自分も他人も知らない、自分の良いところ
保育園のお迎えに行こうと玄関から出たところで
女性に声を掛けられた。
聞けば我が家の花壇やプランターの花が綺麗で、
いつも楽しませていただいています、
とのことだった。
どんな人が育てているのだろう、
いつかプレゼントでも玄関に置きたいと思っていた
と言う。
ハイビスカスも去年綺麗でしたね、
クリスマスローズもこんなに綺麗で
何かこつでもあるのですか?
思いがけず、私よりずっと年配の
美しい女性にお誉め頂いて私は天にも登る気持ちだった。
毒親育ちにありがちな誉められ下手。
以前の記事にも書いたが、
それは意識的に止めている。
へらへらと、いやーそんなことないですし、
こんな◯◯(出来る限りのネガティブ)もあって、
等と聞かれてもいないことを話すことは止めている。
気持ち的にはそっちが勝るし、
特に今回のような不意打ちではそれが出そうになる。
でも『ありがとうございます』と素直に、
その方に失礼にならないように、
しっかりと受け止める。
『励みになります。ありがとうございます。』
数分2人で花について話をした。
素敵な時間だった。
私にとってクリスマスローズは
植えた時だけ白くて今は葉と同様の色で嫌だなぁ
シクラメンも枯れぎみだなぁと思っていたところに
この女性は綺麗だと言う。
私にとって大木になりつつあるアカシアが自慢だが
それは見えていないようだ。
自分が良いと思っていないものを認めてくれる。
先日仕事で知り合って仲良くしていた年上の女性に
偶然会った。
今が一番仕事で辛く苦しいという。
プロジェクトリーダーに抜擢されたのに
自分には出来るわけがなく、メンバーは反抗的で、
外部からも何故そのメンバーにその業務をさせるのか等、やいのやいの言われるのだと言う。
私は何故かその時、幼稚園の時の、
おじさんの話を思い出した。
私が年長の時、
父の転勤話が出て、母が父についていくか、
祖父母とともに実家に残るかと選択に迫られた。
何故か父の先輩という人まで実家に来て、
相談会となった。
その先輩が、6歳の私に言った。
紙に◯を書き、
縦と横に、線を引っ張って四分割したその人。
『この1つは自分だけが知ってる自分の良いところ。
もう1つは自分と他人が知ってる自分の良いところ。
もう1つは他人だけが知っている自分の良いところ。
では残りの1つは何だろう』
あのおじさんはきっと、
私が普通には育っていないことを気づいたのだろう。
その話はおじさんと私だけが窓際でしていたし
他の家族も兄も聞いていない。
大人に混じって、家に残れ、出ていく、
という家族の分断の会話に入れられている私を
きっと心配してくれたに違いない。
『残りはね、自分も他人も知らない、
自分の良いところだよ。
ここをこれから探していくのが人生だよ。

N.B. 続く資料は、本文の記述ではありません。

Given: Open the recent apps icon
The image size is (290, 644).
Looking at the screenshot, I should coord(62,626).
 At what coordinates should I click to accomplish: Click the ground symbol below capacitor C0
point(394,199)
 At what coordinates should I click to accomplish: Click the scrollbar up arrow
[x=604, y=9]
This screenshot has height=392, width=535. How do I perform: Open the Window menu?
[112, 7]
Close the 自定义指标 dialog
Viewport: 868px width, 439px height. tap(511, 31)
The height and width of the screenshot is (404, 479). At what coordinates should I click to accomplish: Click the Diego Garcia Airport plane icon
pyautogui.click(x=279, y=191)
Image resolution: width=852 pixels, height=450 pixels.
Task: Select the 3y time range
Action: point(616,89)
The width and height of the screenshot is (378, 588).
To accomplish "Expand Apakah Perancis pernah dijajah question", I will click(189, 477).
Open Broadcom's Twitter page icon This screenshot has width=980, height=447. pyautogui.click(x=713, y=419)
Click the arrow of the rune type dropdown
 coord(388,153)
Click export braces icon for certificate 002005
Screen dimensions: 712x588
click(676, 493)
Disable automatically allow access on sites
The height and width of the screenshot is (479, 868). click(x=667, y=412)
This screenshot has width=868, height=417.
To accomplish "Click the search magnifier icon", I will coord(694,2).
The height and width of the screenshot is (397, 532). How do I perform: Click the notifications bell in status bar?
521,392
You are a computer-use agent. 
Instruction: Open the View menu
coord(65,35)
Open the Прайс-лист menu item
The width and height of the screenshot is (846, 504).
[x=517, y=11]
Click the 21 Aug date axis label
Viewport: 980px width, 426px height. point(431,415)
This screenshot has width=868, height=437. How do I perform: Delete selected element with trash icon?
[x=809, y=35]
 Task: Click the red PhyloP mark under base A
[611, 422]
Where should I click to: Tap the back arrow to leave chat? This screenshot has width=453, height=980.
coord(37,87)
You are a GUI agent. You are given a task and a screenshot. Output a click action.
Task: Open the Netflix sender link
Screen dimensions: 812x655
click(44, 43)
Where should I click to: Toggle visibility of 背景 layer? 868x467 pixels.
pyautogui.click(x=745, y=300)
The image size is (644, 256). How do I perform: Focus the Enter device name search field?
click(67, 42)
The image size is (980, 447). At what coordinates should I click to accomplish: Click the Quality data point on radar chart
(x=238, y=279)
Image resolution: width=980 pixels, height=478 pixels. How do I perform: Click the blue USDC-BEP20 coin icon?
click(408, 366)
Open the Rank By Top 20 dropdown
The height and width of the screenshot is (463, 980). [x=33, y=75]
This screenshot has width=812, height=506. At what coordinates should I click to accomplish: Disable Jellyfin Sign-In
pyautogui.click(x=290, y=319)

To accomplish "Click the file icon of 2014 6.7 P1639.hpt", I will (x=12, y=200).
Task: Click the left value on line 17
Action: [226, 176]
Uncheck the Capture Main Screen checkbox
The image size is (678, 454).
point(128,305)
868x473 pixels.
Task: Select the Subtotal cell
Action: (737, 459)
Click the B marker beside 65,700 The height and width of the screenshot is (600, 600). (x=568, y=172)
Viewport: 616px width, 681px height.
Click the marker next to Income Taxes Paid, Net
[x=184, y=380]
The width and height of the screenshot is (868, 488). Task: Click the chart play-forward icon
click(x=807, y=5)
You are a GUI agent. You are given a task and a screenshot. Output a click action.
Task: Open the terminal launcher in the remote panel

』
私はその女の先輩に、この話をした。
昨年人事異動があったとき、
私は肩叩きにあったのだと思った。
会社の中心のような戦力部隊になり
出来ませんと辞めてくれるのを期待されているのでは
丸1日塞ぎこんだ。
ネガティブ、自己憐憫にも程がある。
しっかりと他人と境界線をひいて
他人と自分は違うことを理解しなければ。
私が良いと思うものだけが受け入れられるのではない。
私が気づいていない自分の良さ、もあるはずだ。
しかもそれは人によって様々だ。
自分にも、他人にも、
いまだ分からない私の良さ、可能性。
まだまだ人生は続く。
兄の分まで見つける旅に出る。
我が家の花壇を植え替えていると
時々ご高齢の女性に声をかけてもらうことが多い。
いつも綺麗にして偉いわね、
通るのが楽しみなのよ、
そう話してくださる女性たちの優しさ。勇気。
今日の女性も我が家の先の
娘さんの家に行く途中という。
その途中に花を愛でて、知らぬ
私を誉めてくれる美しい女性。
きっとお嬢さんとの仲もとても良いのだろう。
兄の死を境に、
私は花壇やプランターを花でいっぱいにした。
自分のために生気をもらい続けていた私だったが
こうやって誰かの気持ちの安らぎに貢献出来ている。
捨てたもんじゃない。
間もなく祖母の好きだったクロッカスが咲く。
庭をクロッカスで埋め尽くしていた祖母。
白、紫、黄色、ミックス、白い縞が入ったもの。
活けた花を捨てる時は、
いつも花専用のお墓が庭にあって手を合わせていた。
祖母に教えてもらった花の素晴らしさ。
あの頃何とも思っていなかったのに
今頃祖母を思い出す。
おじさんの話だって、
きっと我が子の勉強で、◯を4人で分ける、
8人で分ける等やっていたので
記憶が引っ張られたに違いない。
幼い私にも
虐待以外の良い記憶もたくさんあったようだ。
夫の母も近所で花屋敷と呼ばれるほど
プランターや花壇で花を楽しんでいたらしい。
それもあって夫も喜んでくれて
花の調達に遠出するのも楽しんでくれているし
掘り起こした時に手のひらくらいのカエルが
冬眠して悲鳴をあげた私のところに飛んできて
カエルをどこかに運んでいってくれる。
我が子にも季節の花を教える
よい機会になっているし、
毎朝保育園に向かう前に花の咲き具合を伝え合う
素敵な時間を持てている。
もうすぐ春だ。
腕のなる季節が迫っている。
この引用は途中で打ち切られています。